Wir lernen im Folgenden verschiedene Ideen kennen, die wir in den Theorien der humanistischen Psychologie finden können. Du wirst in allen erkennen, dass die Treue zu sich selbst von lebensnotwendiger Wichtigkeit ist, um eine wertvolle Existenz zu führen:

  • Existenzialismus: Dies ist eine der klassischen Vorstellungen der humanistischen Psychologie. Der Existenzialismus ist eine Strömung, nach der die Hauptfrage des Menschen die eigene Existenz und nicht die Essenz ist. Für die Existenzialisten bedeutet Zeit, die Möglichkeit, zu leben, und die Zukunft wird zu der Möglichkeit, diese Zeit in Freiheit zu leben. Sie sagen, dass Ängstlichkeit keinen Sinn habe, da der Mensch seine Existenz auf viele andere Weisen verbringen könne als mit Angst.
  • Transpersonalismus: Von Maslow verteidigt vertritt die humanistische Schule einen transpersonalen Standpunkt, dessen grundlegendes Konzept sich um die psychische Befriedigung des Menschens dreht. Es geht um die Befriedigung unterschiedlicher Bedürfnisse, die nach ihrer Wichtigkeit angeordnet sind und denen wir entsprechende Priorität einräumen sollten.
  • Die humanistische Psychologie und die humanistische Psychotherapie von Rogers basieren auf zwei grundlegenden Punkten:
    • Komplettes Vertrauen in die Person bzw. den Patienten: Es geht darum, dem Patienten Empathie entgegenzubringen und die Erfahrung und die Welt des Patienten zu verstehen.
    • Komplette Ablehnung der leitenden Rolle des Therapeuten.
  • Logotherapie: Viktor Frankl begründet seinen humanistischen Standpunkt mit der Suche nach dem Sinn des Lebens. Einem Sinn, der als Garant für unsere mentale Gesundheit funktioniert. Der, wenn wir uns in herausfordernden Situationen befinden, dieses Band darstellt, das uns ans Leben bindet und uns davon abhält, aufzugeben. Es ist genau diese Treue zu uns selbst, die uns beschützt.
  • Transaktionale Analyse: Ein anderer Standpunkt, der von Berne vertreten wird, beschreibt die humanistische Psychologie als Restauration und Schutz von Vertrauen in das existenzielle Potenzial der Person.

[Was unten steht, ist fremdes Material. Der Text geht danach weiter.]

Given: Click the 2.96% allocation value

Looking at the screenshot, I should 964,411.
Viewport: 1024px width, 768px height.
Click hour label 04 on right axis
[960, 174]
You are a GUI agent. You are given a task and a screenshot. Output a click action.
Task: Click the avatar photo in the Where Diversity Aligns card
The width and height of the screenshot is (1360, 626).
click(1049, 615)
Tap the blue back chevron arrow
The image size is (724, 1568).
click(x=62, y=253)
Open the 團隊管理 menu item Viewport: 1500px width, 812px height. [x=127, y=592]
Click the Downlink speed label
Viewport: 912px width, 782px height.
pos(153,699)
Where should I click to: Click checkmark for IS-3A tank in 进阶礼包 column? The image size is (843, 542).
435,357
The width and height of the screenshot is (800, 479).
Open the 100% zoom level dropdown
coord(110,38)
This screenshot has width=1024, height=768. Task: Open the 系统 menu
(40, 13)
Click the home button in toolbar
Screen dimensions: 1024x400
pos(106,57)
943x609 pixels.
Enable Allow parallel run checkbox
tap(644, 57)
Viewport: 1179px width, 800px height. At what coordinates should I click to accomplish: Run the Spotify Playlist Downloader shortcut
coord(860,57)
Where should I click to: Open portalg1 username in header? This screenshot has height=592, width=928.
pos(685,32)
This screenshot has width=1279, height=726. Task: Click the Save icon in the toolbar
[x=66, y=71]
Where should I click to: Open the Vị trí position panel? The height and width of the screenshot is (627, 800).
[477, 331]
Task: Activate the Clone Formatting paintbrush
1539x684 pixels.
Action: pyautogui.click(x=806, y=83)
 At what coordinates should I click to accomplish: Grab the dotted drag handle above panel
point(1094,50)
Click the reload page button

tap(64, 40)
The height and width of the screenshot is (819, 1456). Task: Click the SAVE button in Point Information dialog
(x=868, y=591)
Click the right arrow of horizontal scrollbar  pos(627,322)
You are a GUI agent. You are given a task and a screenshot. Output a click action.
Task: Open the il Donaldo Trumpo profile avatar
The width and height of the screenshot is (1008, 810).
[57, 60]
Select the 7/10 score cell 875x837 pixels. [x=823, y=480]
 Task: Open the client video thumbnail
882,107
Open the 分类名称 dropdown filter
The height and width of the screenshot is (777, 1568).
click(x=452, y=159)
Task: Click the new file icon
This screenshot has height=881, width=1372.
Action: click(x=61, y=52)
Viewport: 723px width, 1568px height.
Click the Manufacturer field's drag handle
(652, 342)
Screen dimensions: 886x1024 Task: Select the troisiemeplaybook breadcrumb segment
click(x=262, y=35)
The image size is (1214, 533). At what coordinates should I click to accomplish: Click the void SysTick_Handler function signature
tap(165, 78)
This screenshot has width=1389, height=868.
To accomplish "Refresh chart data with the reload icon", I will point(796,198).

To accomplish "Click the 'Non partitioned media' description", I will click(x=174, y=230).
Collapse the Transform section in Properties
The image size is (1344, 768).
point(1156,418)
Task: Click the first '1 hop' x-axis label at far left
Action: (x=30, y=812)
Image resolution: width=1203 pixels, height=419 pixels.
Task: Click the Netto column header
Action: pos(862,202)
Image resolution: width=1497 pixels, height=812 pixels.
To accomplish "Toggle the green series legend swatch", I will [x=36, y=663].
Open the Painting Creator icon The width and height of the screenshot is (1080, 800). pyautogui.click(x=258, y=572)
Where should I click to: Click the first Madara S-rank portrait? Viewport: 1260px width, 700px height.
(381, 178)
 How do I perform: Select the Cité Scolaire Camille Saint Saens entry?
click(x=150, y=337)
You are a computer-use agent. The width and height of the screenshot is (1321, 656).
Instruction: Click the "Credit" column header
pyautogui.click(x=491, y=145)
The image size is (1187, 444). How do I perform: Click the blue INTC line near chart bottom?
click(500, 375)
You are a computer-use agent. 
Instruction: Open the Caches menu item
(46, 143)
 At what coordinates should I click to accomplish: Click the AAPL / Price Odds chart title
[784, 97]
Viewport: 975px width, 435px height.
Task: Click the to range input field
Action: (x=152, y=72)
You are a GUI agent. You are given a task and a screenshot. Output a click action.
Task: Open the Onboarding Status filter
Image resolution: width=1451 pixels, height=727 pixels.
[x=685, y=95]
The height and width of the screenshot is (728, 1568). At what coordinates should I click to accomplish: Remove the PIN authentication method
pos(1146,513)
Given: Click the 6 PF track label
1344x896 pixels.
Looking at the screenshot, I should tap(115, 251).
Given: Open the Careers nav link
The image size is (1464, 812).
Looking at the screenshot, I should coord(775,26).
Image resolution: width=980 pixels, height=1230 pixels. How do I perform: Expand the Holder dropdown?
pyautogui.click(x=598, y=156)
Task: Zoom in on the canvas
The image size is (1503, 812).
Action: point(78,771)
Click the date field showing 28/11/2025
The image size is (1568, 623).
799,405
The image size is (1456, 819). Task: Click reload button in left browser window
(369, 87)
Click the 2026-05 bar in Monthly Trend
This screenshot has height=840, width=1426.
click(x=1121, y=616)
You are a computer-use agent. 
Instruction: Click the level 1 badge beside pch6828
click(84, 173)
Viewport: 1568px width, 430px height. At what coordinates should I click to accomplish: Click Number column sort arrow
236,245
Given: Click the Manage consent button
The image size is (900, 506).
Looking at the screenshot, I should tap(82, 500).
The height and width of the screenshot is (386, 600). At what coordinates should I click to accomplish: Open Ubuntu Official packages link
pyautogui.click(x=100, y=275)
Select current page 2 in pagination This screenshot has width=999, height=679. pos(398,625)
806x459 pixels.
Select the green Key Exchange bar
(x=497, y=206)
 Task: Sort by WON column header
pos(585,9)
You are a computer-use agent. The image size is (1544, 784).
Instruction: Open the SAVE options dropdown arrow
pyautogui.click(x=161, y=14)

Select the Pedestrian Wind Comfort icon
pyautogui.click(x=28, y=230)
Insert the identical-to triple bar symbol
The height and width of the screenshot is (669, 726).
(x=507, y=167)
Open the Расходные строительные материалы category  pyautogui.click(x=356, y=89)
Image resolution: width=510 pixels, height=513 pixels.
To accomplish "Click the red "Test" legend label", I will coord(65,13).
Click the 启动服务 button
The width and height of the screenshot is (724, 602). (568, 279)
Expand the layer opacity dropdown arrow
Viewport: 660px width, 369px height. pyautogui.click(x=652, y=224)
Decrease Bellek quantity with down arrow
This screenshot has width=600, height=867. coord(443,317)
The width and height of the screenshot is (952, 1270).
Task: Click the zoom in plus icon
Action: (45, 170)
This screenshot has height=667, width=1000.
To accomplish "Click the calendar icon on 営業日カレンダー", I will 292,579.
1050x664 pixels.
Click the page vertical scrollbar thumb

  • Bioenergetische Ausrichtung: Lowen verteidigt Charakterstudien einer jeden Person, um so Neurosen und Repression zu verhindern, die entstehen, wenn der Mensch seine biologische Energie nicht frei ausdrücken und herauslassen kann.

Es ist offensichtlich, dass die humanistische Psychologie in großen Teilen der Idee große Wichtigkeit einräumt, sich selbst treu zu sein, denn nur wer sich selbst treu ist, kann es schaffen, sein enormes psychisches Potenzial und seine Fähigkeiten zu entwickeln und auszuschöpfen.